* _Excerpted data_
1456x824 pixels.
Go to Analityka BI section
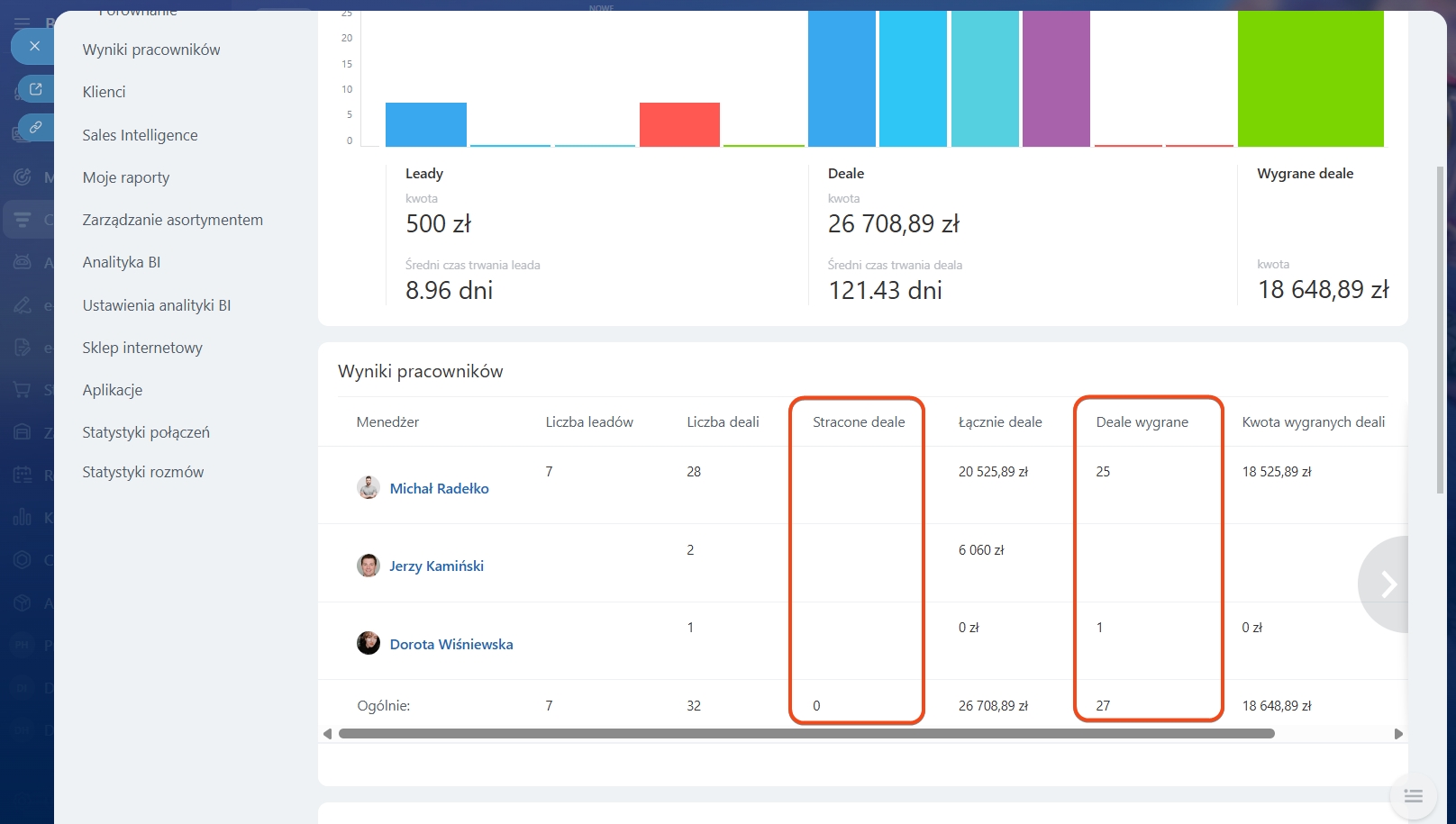tap(122, 262)

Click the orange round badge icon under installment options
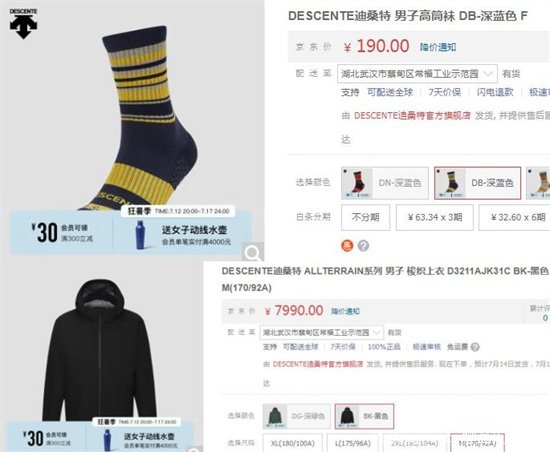(x=347, y=246)
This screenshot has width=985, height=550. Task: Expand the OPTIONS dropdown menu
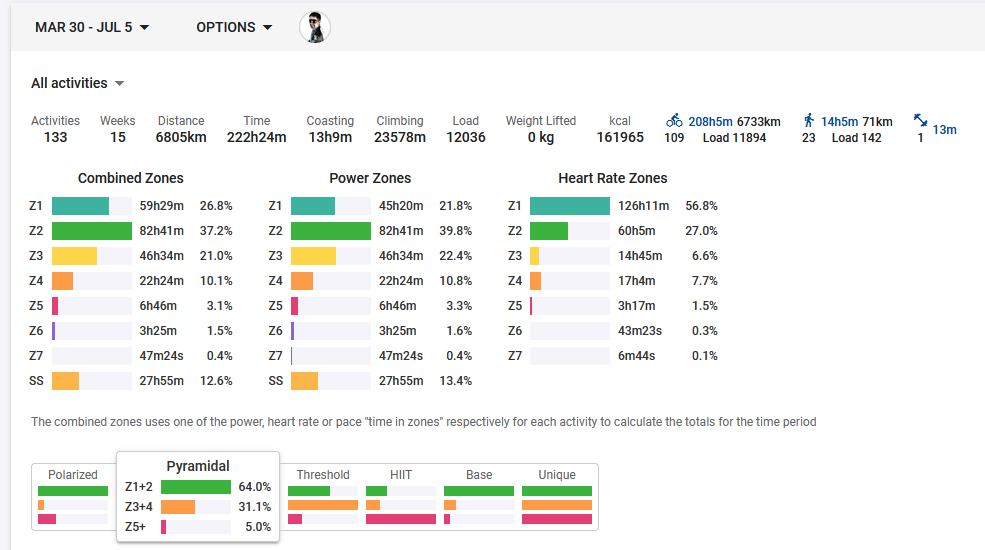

* _Exercise_
The whole listing above is to be printed again exactly; pictures stay out of it.

* _Your solution_
1456x824 pixels.
Go to Analityka BI section
tap(122, 262)

Click the orange round badge icon under installment options
(x=347, y=246)
This screenshot has width=985, height=550. Task: Expand the OPTIONS dropdown menu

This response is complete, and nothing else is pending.